Fifty years after his first appearance at the launch of Monterey International Pop Festival in 1967, the Founder of Meyer Sound, John Meyer, returned to the city as the official sound partner of the event. This time the entire commemorative festival would be heard through a LEO Family linear reinforcement system designed and built by Meyer’s company.
It was at the first edition of Monterey’s festival, ‘Summer of Love’ , when John Meyer realised that his passion for sound would be channeled into an exploding new market for high-level concert reinforcement.
“At that time it was all brand new, with this whole new style of music just coming out of the woodwork,” Meyer recalled. “I realised that we would have to start building a whole new generation of equipment that could cope with this level of outdoor festival, systems that could be not just loud but also articulate. Monterey really opened things up. It was an important event, and I knew it was not going to fade away.”

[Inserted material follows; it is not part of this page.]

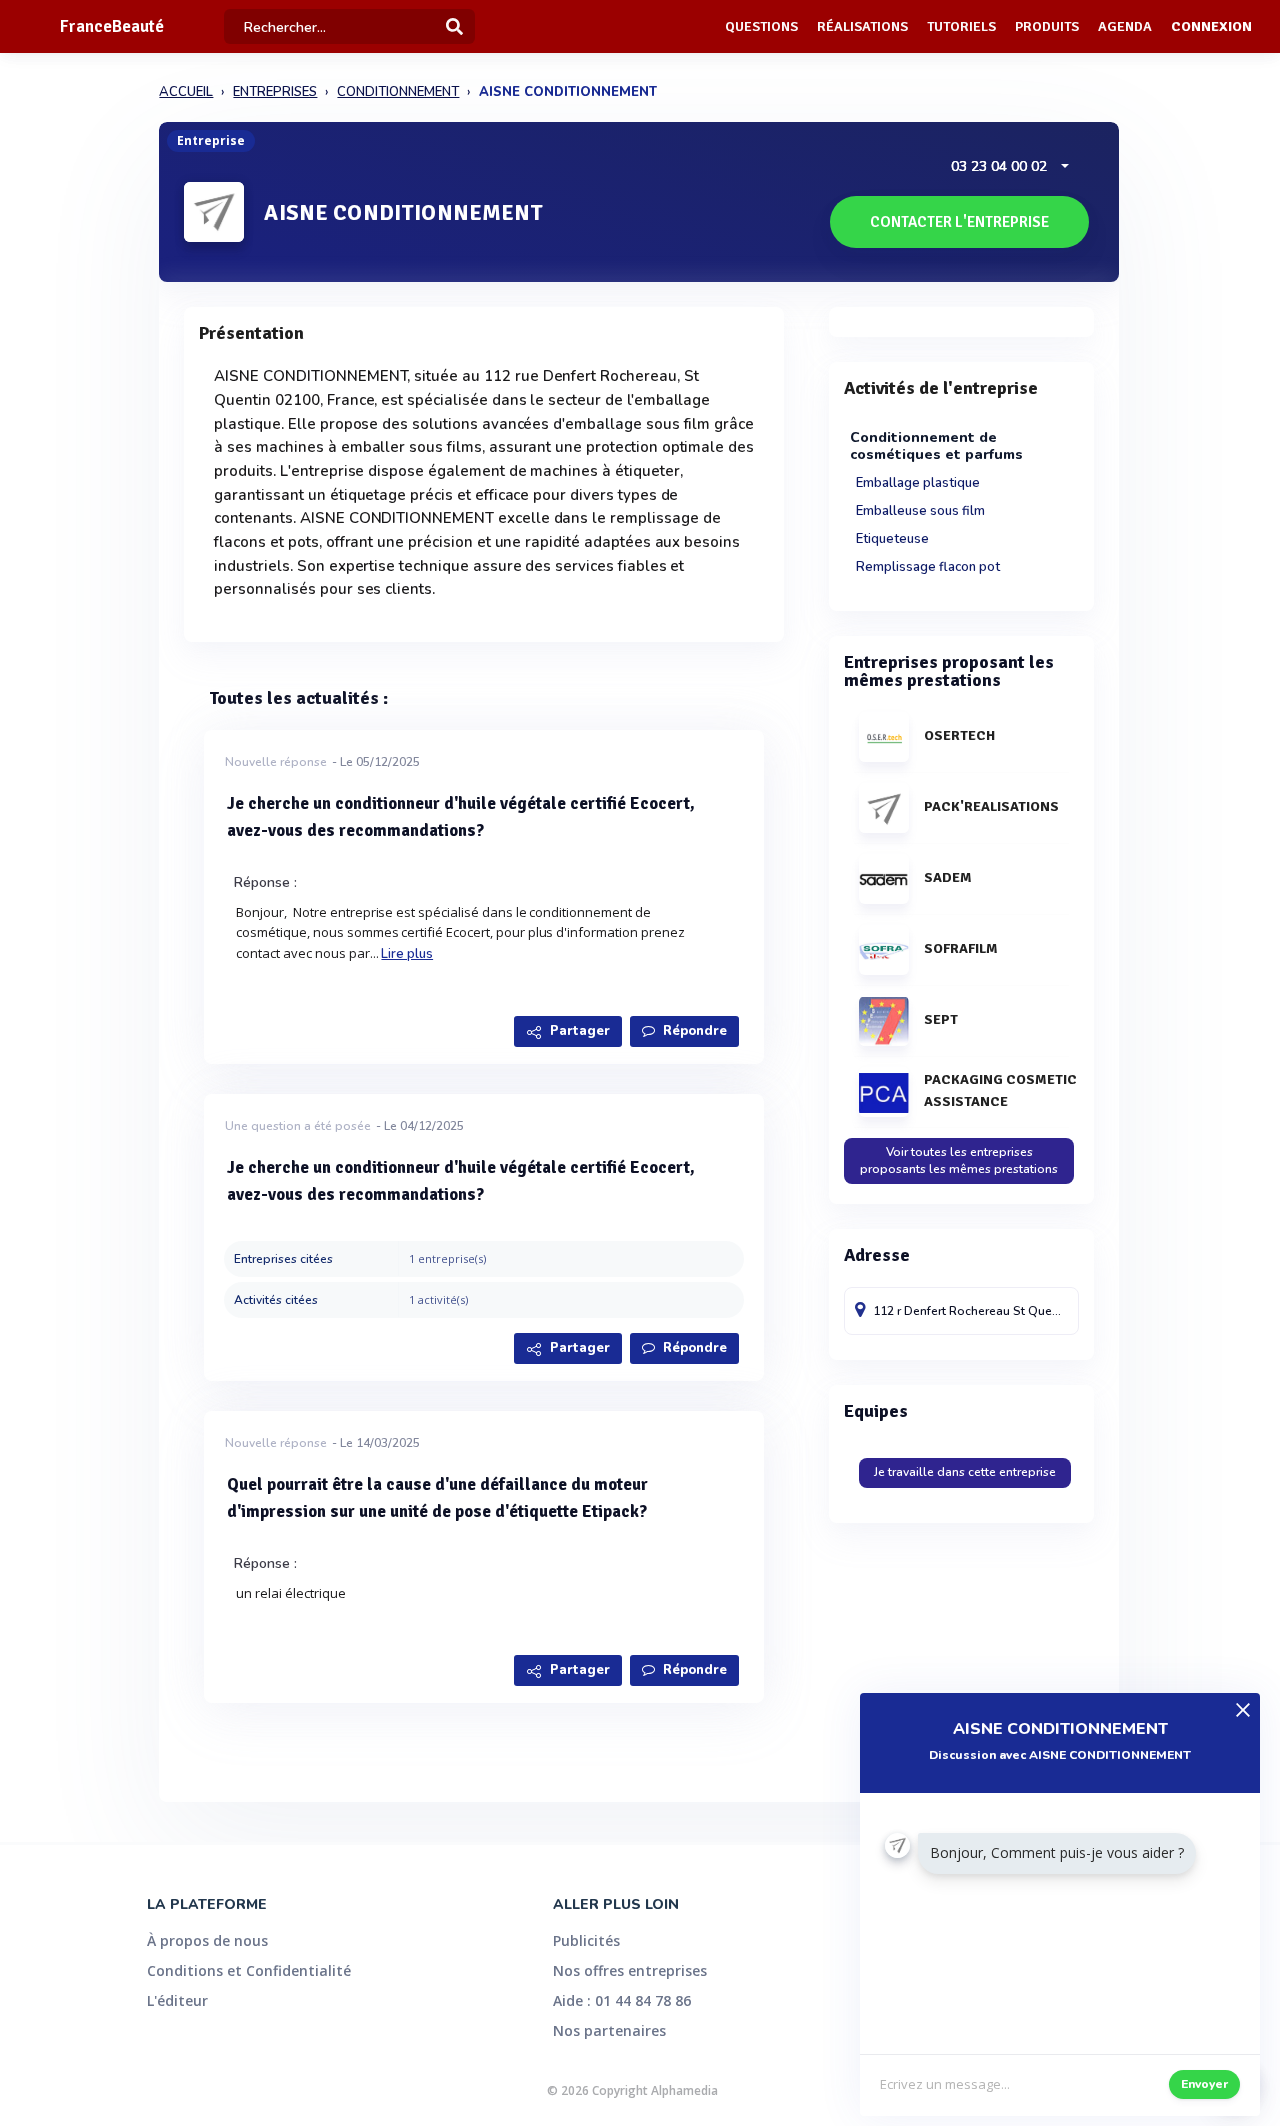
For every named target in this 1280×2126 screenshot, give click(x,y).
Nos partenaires (609, 2030)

This year’s event, officially titled ’Monterey International Pop Festival Celebrates 50 Years’, was jointly produced by Another Planet Entertainment and Goldenvoice in association with the Monterey International Pop Festival Foundation.
One important goal for the production team was to revive the spirit of the 1967 event while still recognising the music of today’s younger artists. One solution was to keep a unified focus at a single stage.
“At other big festivals you have people running all over to see different acts at different stages,” Another Planet’s Gregg Perloff noted. “Here, everybody comes together at one stage. It may mean something different to each person, but at least everybody has the opportunity to join together to hear all this fabulous music at the same time.”
He stressed that ensuring great sound was a top priority. “Sound is so important in a setting like this, and we wanted to make sure it would be perfect. We are an independent entertainment company based in Berkeley, and fortunately the world’s top sound equipment manufacturer happens to be another Berkeley based independent company. Meyer Sound proved to be an ideal partner for this year’s return.”
The main PA system at Monterey 2017, supplied by UltraSound, was anchored by main front arrays of 12 each LEOPARD line array loudspeakers with two per side MSL-4 loudspeakers as outfill. Bass was supplied by eight 1100-LFC and four 900-LFC low frequency control elements with six additional LEOPARD as front fill. The artist foldback system comprised 12 MJF-210 stage monitors, five 700-HP subwoofers, four MSL-4 for side fill, and one CQ-2 as drum fill top. The small Garden stage, active only when the main stage was quiet, deployed a system with four CQ-1 loudspeakers, four 700-HP subwoofers and six UM-1 stage monitors.
Headline acts for the 2017 festival included: Jack Johnson, Leon Bridges, Norah Jones, Father John Misty, Gary Clark, Jr. and Regina Spektor. Michelle Phillips of The Mamas and the Papas, a group central to the original festival, made a guest appearance with The Head and the Heart. Three billed acts also featured 1967 veterans: Booker T. Jones with his Stax Revue, Eric Burdon and the Animals, and the Grateful Dead’s Phil Lesh with his Terrapin Family Band. As an echo of Steve Miller’s “proto – Meyer” stage system of 1967, Lesh played through a custom amplification rig largely based around Meyer Sound components.
For his part, John Meyer was gratified to find that the way audiences respond to good music as heard through a good sound system has not changed over the last half century: “When these young bands get on stage and the crowds move forward – a mixture of younger and older fans – you can tell they are really engaged. They are not just observing something from the past. Yes, in some ways it’s a different scene now, but there’s still that same enthusiasm, the same excitement.”